Monday, June 14, 2010

Towards a New Model

Photo by Alan Cleaver
"You never change things by fighting the existing reality.  To change something, build a new model that makes the existing model obsolete."
-- Buckminster Fuller
An article posted last Thursday on Reason.com has me thinking.  Contributing editor Katherine Mangu-Ward penned a piece about microfinancing and a new model for journalism, Spot.us:

Spot.Us calls what they do "community powered reporting." The goal is to allow the public to "commission and participate with journalists to do reporting on important and perhaps overlooked topics." And here's the good news for reporters: "On some occasions we can even pay back the original contributors." Right now, a pitch for a story on a failed redevelopment project in Los Angeles has picked up $450 in donations and is looking for $1,050 more. A pitch about space-based solar panels has snagged $205 worth of interest, with $145 to go. A ongoing investigation into the question of whether regents in the University of California system were making private profits by investing public funds garnered $6,117 in cash, with $3,883 to go. One installment of that story, which was republished by the San Francisco Public Press and North Bay Bohemian, tied Gov.

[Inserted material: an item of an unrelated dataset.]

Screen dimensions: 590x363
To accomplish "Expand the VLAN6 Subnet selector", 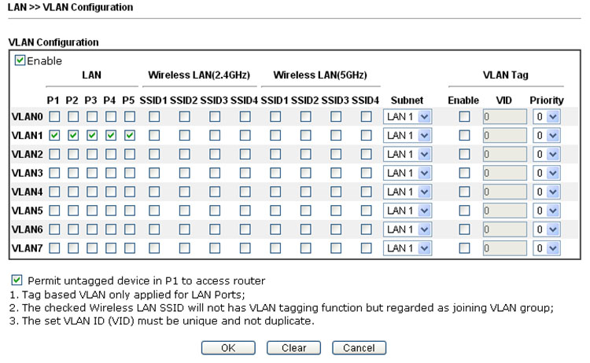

Arnold Schwarzenegger to the scandal and inspired a California state senator to call for an audit of the system—just the kind of awareness raising, watchdogging, and dogged digging that doomsayers were afraid would fall by the wayside as traditional local papers faded away.
According to the New York Innovative Theatre Foundation's 2008 report, "Statisical Analysis of Off-Off-Broadway Budgets," the average budget for an Off-Off Broadway show is $18,000.  41% of those shows have budgets of $10,000 or less.  Speaking from experience, that budget figure is often less, at least in L.A.'s Under-99 scene.  The projects Mangu-Ward cite range from $350 to $10,000.

Why not do what Spot.us is doing, but for theatre?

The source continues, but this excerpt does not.